--- START Extracted text ---

Earlier this month, four former British ambassadors to the US voiced concern about the future of intelligence sharing, following Trump's re-election. One, Sir David Manning, who was ambassador between 2003 and 2007, told a parliamentary committee that some Trump appointees had "strange track records" which would create a "problem on the intelligence front".
In the US, Democrats and even some Republicans have expressed anger and outrage at the latest security breach but, for Keir Starmer, "concern may go deeper than the Signal conversation over the Houthi war plan", said Simon Marks in The i Paper. It is as yet "unknown how many similar conversations about classified operations may have already taken place via insecure technology that is not government-approved, and how many of the West's enemies may have found ways of snooping on them".
What next?
US National Security Adviser Mike Waltz, who invited Goldberg to join the Signal chat, "probably ought to resign", said Freddy Gray in The Spectator, and there is already a "furious discussion inside the White House" that he "may need to be forced out", said Politico.
But there remains the much bigger question about the future of Western intelligence sharing, particularly the "Five Eyes" arrangement that the US has with the UK, Canada, Australia and New Zealand.

--- END Extracted text ---

**Given request:**
Could you quote the whole passage on Western intelligence sharing word for word? The data that comes next is from a separate source.

--- START Stored rows ---

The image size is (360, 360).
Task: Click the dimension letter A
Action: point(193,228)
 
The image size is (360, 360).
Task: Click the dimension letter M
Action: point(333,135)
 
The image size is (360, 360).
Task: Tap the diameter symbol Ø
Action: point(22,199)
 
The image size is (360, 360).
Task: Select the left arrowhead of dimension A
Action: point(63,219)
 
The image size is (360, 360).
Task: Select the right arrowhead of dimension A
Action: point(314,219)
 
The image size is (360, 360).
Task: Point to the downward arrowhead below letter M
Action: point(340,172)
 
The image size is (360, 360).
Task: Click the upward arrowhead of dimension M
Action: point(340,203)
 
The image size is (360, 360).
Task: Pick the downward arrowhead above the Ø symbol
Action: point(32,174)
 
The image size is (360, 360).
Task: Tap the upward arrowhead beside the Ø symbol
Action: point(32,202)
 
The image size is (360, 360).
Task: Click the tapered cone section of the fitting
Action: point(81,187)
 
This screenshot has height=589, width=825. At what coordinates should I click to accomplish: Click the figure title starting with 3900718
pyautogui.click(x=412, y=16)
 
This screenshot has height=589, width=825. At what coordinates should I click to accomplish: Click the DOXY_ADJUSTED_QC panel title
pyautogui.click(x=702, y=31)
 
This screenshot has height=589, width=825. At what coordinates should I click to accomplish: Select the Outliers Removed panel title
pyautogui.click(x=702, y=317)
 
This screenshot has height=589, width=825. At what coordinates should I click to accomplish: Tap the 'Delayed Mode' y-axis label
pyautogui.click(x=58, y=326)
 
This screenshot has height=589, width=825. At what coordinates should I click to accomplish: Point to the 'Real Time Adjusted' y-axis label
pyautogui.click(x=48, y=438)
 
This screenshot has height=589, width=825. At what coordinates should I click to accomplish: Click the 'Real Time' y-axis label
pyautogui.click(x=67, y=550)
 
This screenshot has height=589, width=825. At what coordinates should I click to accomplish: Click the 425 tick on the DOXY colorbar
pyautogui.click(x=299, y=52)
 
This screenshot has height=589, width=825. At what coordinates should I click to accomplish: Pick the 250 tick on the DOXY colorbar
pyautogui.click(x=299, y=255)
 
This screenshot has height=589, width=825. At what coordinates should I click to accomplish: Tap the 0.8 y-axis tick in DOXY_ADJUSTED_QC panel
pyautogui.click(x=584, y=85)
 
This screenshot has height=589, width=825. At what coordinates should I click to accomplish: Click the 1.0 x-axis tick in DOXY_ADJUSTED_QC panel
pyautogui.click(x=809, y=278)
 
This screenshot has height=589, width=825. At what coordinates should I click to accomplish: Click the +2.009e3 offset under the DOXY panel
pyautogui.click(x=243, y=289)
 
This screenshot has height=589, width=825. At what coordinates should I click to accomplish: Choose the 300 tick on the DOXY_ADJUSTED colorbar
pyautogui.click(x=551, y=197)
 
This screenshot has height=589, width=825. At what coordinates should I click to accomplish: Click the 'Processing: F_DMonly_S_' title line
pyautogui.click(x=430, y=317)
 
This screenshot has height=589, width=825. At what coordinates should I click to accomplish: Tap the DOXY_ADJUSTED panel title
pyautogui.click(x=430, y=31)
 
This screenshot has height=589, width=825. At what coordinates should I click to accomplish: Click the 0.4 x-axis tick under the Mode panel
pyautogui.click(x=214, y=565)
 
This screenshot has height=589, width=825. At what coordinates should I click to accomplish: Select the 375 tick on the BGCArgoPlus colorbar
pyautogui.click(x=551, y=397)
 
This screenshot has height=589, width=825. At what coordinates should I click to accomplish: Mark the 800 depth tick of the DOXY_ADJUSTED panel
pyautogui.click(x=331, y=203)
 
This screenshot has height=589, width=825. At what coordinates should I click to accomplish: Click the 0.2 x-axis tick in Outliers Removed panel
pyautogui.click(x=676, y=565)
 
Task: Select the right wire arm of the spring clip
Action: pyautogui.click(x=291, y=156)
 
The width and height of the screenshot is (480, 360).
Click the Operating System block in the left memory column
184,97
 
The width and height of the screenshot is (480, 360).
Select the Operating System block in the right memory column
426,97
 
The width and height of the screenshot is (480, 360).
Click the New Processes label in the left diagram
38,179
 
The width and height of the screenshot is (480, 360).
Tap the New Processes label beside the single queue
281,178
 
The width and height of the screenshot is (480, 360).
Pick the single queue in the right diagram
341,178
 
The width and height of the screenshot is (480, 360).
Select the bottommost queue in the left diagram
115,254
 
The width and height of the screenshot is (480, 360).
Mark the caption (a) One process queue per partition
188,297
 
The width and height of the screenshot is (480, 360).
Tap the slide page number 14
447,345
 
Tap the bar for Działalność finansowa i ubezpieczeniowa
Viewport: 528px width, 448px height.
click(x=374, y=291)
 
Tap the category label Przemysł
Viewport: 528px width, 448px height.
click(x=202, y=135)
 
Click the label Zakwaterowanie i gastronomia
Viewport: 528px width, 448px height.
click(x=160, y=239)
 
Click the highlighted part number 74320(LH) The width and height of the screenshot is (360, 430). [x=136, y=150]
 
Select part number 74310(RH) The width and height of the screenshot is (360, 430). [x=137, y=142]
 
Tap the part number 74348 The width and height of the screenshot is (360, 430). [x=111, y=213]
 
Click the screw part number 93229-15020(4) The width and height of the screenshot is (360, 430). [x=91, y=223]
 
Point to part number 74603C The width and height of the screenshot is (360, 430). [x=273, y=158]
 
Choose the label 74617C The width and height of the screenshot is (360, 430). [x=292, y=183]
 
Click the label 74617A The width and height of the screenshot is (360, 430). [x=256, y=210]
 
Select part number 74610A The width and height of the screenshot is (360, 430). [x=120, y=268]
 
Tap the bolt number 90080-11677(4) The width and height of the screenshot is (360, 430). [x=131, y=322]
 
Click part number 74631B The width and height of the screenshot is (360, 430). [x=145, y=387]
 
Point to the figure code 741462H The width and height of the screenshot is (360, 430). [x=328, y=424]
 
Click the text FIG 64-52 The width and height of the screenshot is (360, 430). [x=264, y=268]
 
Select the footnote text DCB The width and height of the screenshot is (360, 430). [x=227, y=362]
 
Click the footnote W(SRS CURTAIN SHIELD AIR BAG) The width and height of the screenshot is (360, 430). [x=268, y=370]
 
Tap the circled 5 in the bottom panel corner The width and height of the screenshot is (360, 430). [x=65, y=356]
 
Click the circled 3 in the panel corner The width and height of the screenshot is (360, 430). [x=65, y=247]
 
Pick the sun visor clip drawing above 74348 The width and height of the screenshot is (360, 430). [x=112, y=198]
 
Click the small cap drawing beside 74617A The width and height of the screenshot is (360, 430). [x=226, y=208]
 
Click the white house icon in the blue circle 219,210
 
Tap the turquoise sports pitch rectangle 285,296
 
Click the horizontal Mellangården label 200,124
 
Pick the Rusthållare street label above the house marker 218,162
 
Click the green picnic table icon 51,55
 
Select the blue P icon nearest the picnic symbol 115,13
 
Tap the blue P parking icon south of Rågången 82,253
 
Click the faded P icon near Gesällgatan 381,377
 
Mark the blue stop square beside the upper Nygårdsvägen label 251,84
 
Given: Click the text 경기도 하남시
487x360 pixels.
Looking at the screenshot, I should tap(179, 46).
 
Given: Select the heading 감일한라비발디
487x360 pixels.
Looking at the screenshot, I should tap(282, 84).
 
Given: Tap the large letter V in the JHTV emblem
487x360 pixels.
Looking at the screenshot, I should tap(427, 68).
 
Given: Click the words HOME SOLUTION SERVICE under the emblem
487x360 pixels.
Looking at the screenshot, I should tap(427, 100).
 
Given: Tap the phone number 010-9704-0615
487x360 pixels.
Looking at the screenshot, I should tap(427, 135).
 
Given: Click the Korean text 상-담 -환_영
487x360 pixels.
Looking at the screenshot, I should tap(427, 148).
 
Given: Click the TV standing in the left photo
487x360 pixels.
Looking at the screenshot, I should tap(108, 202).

--- END Stored rows ---

**Task result:**
Earlier this month, four former British ambassadors to the US voiced concern about the future of intelligence sharing, following Trump's re-election. One, Sir David Manning, who was ambassador between 2003 and 2007, told a parliamentary committee that some Trump appointees had "strange track records" which would create a "problem on the intelligence front".
In the US, Democrats and even some Republicans have expressed anger and outrage at the latest security breach but, for Keir Starmer, "concern may go deeper than the Signal conversation over the Houthi war plan", said Simon Marks in The i Paper. It is as yet "unknown how many similar conversations about classified operations may have already taken place via insecure technology that is not government-approved, and how many of the West's enemies may have found ways of snooping on them".
What next?
US National Security Adviser Mike Waltz, who invited Goldberg to join the Signal chat, "probably ought to resign", said Freddy Gray in The Spectator, and there is already a "furious discussion inside the White House" that he "may need to be forced out", said Politico.
But there remains the much bigger question about the future of Western intelligence sharing, particularly the "Five Eyes" arrangement that the US has with the UK, Canada, Australia and New Zealand.